Les chantiers de construction des stades de la Coupe du Monde de football ont commencé au Qatar en 2010, année de l'attribution du plus grand événement footballistique au pays du golfe. À l'hiver prochain, pour la première fois depuis sa création, la coupe du monde de la FIFA aura lieu dans un pays du Moyen-Orient. Si l'événement est historique, la grande ferveur qu'il suscite est toutefois ternie par les conditions déplorables et désormais connues des travailleurs qui ont construit toutes les infrastructures afin que l'événement puisse se tenir.

À cela, s'ajoute la question climatique et les émissions de gaz à effet de serre, émis par la climatisation des stades.

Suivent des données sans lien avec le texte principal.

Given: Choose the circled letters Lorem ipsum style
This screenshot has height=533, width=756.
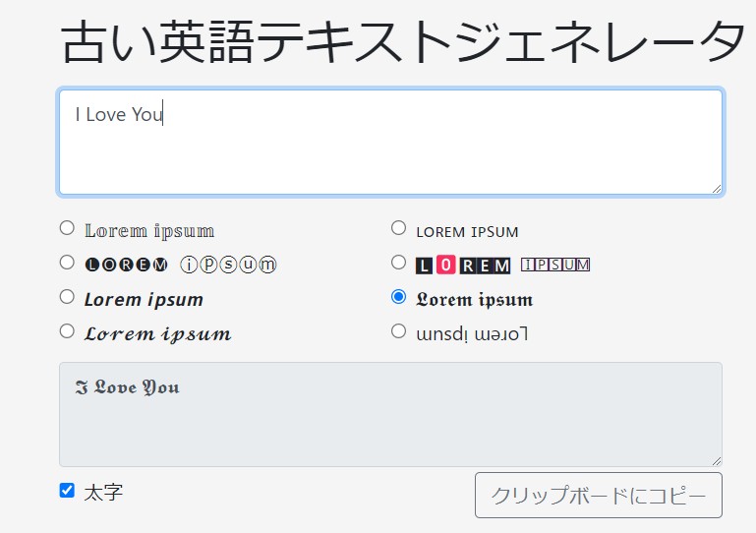Looking at the screenshot, I should tap(67, 263).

Invité du Grand Jury RTL-Le Figaro-LCI le 11 septembre 2021, la ministre de la Transition écologique Agnès Pannier-Runacher a dû s'expliquer sur la tenue de cet événement sportif qui suscite la colère et l'incompréhension d'une partie de la population priée de respecter les consignes de « sobriété énergétique ». 

Le coût humain 

Des hommes, mais également des femmes, originaires le plus souvent d'Afrique ou d'Asie, construisent toutes les infrastructures : stades, routes et métro.

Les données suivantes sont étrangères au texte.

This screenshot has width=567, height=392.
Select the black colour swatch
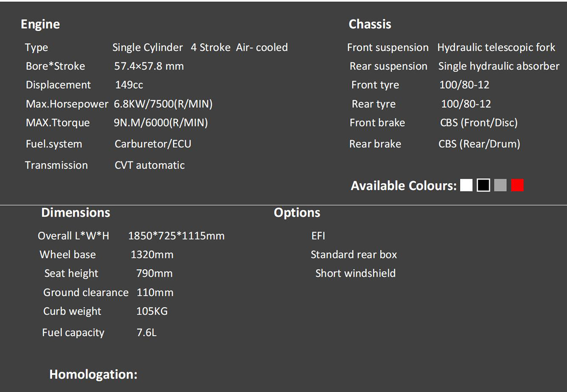[x=483, y=185]
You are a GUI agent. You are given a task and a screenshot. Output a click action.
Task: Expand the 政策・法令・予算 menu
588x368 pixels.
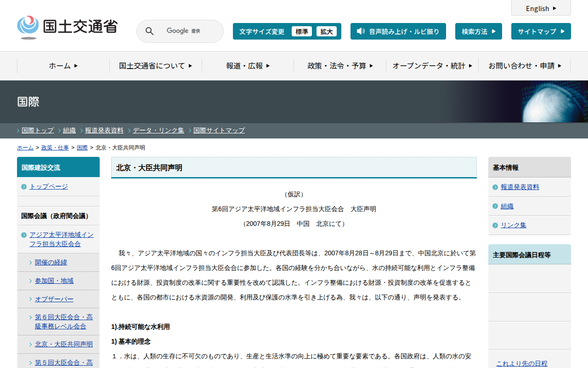pyautogui.click(x=340, y=66)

Dès le début des travaux, les mauvaises conditions de travail sont connues : exploitation, travail forcé, parfois non payé, horaires excessifs... des conditions souvent dénoncées comme proches de l'esclavagisme par des organisations de défense des droits humains. Parmi les dispositions les plus choquantes, celles qui, par un système de parrainage, permettent aux employeurs d'empêcher les travailleurs de quitter le pays et leur emploi. 

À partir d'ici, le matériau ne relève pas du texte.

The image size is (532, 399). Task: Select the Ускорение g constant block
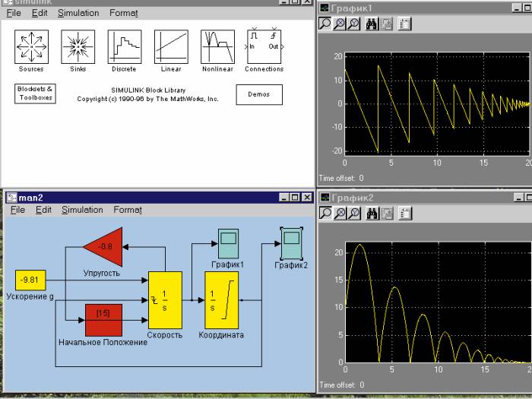(30, 280)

En 2017, après des années de pressions de la part de différentes ONG comme Amnesty Internationale et « une plainte relative au non-respect de la convention n° 29 sur le travail forcé », un accord est signé entre l'Organisation internationale du travail et les autorités du Qatar qui s'engagent à coopérer avec l'Organisation afin d'instaurer une législation et des pratiques en conformité avec les normes internationales du travail. 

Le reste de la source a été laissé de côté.